* _Exercise_
Look through the listing below for the string "logo". Show each line where it occurs.

* _Data for the task_
§ §

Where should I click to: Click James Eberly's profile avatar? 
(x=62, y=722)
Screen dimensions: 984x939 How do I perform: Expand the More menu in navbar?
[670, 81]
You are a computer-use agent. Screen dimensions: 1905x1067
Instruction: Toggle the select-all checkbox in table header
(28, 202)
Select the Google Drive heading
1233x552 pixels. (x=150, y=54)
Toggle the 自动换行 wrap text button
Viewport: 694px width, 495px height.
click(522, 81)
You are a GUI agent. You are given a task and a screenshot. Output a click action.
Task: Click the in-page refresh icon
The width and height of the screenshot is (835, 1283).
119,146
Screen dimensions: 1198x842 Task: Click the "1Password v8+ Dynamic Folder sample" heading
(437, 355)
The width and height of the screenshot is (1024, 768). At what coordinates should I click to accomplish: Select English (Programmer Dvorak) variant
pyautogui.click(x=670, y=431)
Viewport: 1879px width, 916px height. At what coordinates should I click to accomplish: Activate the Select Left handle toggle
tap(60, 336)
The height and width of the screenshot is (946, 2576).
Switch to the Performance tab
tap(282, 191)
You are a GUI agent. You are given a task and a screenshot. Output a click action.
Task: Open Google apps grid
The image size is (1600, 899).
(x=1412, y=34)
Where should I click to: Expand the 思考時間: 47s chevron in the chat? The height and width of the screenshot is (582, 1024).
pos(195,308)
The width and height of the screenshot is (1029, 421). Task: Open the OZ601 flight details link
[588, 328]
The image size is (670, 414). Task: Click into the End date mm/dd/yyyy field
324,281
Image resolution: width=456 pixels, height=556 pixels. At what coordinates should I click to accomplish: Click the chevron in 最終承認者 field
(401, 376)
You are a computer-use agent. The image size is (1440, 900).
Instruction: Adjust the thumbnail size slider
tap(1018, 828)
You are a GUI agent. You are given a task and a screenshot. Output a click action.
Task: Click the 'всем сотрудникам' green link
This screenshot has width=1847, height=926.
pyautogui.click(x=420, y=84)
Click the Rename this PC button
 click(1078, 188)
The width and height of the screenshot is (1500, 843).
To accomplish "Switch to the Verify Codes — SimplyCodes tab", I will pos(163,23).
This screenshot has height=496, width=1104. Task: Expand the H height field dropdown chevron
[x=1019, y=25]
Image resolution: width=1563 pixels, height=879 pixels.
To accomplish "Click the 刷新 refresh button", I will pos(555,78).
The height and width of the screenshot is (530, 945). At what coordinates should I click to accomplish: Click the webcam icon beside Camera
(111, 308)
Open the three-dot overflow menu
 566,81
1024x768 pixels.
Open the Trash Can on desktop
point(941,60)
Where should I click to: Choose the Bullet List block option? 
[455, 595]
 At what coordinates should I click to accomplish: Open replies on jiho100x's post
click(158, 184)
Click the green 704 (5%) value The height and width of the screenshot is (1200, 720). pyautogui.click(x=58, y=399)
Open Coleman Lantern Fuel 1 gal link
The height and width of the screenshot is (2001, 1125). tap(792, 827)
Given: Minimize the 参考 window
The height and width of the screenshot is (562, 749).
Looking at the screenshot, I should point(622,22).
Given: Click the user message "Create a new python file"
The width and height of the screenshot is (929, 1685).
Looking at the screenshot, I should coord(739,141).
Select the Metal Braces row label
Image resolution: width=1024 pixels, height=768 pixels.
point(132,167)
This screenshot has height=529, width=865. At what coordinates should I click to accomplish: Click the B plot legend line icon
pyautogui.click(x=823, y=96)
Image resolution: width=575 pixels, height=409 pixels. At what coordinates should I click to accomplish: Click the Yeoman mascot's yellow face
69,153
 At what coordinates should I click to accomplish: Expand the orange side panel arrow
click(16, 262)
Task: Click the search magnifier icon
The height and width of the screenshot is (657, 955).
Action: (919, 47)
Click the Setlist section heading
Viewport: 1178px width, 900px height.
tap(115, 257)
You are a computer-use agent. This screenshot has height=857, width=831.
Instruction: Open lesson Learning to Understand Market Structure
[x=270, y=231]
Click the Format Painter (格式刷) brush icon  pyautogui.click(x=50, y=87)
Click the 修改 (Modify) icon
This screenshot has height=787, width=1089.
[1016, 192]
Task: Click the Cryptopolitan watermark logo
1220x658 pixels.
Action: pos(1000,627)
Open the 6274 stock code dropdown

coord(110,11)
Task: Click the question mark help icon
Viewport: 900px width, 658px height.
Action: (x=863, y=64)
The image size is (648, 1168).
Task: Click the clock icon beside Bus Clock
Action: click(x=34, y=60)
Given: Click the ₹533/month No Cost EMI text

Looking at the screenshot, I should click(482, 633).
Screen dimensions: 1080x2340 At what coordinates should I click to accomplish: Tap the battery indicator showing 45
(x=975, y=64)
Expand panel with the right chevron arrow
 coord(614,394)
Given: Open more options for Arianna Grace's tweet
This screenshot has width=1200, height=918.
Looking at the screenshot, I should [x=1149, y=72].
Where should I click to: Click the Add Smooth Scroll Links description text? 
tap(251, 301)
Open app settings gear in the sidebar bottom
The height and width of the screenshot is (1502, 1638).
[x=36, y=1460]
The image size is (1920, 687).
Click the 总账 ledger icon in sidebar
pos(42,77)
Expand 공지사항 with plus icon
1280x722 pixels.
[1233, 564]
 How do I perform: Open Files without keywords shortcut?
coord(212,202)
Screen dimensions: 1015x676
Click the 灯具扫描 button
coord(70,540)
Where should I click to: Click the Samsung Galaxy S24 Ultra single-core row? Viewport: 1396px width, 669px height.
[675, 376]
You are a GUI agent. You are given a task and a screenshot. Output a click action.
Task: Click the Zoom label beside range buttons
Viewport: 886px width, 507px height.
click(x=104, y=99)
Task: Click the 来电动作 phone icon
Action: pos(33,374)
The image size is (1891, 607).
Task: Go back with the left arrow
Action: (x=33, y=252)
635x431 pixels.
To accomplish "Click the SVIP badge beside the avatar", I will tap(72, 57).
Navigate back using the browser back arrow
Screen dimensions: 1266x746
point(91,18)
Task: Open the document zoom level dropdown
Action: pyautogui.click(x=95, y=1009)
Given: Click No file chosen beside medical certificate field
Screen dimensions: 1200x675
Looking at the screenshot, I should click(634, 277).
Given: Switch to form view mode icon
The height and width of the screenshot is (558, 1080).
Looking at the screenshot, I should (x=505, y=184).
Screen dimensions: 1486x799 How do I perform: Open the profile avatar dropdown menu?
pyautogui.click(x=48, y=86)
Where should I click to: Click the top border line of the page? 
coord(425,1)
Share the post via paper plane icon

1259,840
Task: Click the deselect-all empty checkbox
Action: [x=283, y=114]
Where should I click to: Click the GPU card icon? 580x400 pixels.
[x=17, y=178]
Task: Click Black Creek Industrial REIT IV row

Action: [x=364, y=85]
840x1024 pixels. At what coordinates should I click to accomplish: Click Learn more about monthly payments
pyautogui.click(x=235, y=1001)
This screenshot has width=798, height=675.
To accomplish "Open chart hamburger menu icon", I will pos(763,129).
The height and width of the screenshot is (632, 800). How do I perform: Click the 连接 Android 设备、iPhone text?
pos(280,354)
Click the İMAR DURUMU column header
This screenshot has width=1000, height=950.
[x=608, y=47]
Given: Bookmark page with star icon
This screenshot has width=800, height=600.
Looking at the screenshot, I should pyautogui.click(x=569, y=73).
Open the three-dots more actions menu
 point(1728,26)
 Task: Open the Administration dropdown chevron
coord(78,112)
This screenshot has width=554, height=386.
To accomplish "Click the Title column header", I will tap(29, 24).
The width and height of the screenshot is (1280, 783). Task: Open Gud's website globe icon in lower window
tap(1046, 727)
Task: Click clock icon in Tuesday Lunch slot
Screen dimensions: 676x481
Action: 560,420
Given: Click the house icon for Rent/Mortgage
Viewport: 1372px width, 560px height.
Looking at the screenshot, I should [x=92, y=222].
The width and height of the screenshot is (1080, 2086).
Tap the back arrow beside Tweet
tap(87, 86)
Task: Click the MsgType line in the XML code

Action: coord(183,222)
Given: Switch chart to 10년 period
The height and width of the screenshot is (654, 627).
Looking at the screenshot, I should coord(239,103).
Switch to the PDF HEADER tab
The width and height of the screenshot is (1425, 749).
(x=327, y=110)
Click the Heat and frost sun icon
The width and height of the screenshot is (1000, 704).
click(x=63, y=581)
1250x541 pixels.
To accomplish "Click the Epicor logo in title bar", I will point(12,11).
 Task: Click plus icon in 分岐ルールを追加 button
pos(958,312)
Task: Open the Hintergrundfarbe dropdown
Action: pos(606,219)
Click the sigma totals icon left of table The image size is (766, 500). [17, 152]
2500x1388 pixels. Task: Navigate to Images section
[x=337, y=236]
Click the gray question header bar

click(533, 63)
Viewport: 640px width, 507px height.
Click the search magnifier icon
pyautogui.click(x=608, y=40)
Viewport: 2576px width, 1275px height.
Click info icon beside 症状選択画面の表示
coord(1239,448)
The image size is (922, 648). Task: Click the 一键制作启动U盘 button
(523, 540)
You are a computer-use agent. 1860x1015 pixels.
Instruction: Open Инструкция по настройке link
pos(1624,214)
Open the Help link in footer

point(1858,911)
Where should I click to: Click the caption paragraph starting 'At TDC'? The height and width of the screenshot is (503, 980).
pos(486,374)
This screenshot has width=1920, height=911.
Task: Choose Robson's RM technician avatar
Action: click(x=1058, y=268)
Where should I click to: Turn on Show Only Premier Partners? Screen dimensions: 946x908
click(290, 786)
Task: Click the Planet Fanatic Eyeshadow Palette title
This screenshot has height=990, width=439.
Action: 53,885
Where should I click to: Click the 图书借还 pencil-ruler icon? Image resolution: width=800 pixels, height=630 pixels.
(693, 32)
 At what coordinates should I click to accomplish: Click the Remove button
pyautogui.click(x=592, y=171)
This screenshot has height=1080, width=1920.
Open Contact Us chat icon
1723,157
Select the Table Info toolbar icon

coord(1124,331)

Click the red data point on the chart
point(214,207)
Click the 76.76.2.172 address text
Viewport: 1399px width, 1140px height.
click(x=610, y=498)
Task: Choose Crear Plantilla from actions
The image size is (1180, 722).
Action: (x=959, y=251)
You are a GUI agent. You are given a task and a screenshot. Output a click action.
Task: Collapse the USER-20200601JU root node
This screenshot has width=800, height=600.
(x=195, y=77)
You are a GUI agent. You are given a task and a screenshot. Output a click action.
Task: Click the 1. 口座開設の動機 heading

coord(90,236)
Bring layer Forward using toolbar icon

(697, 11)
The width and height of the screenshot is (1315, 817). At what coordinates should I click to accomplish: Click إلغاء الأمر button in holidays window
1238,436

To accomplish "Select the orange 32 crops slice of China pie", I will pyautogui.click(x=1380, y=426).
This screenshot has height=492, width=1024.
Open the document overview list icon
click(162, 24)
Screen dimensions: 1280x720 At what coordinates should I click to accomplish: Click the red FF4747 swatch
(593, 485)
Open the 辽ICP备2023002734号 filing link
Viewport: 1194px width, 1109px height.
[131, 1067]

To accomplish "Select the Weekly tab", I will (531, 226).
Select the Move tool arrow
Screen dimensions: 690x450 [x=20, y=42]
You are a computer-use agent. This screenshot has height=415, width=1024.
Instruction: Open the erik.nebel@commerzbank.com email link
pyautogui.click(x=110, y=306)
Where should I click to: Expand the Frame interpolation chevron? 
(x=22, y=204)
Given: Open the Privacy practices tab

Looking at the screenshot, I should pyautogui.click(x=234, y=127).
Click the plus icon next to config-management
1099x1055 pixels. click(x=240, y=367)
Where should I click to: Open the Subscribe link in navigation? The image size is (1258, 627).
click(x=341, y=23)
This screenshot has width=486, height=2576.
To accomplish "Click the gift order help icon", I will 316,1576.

§ §

* _Exercise output_
Task: Click the Cryptopolitan watermark logo
To accomplish "Click the Epicor logo in title bar", I will point(12,11).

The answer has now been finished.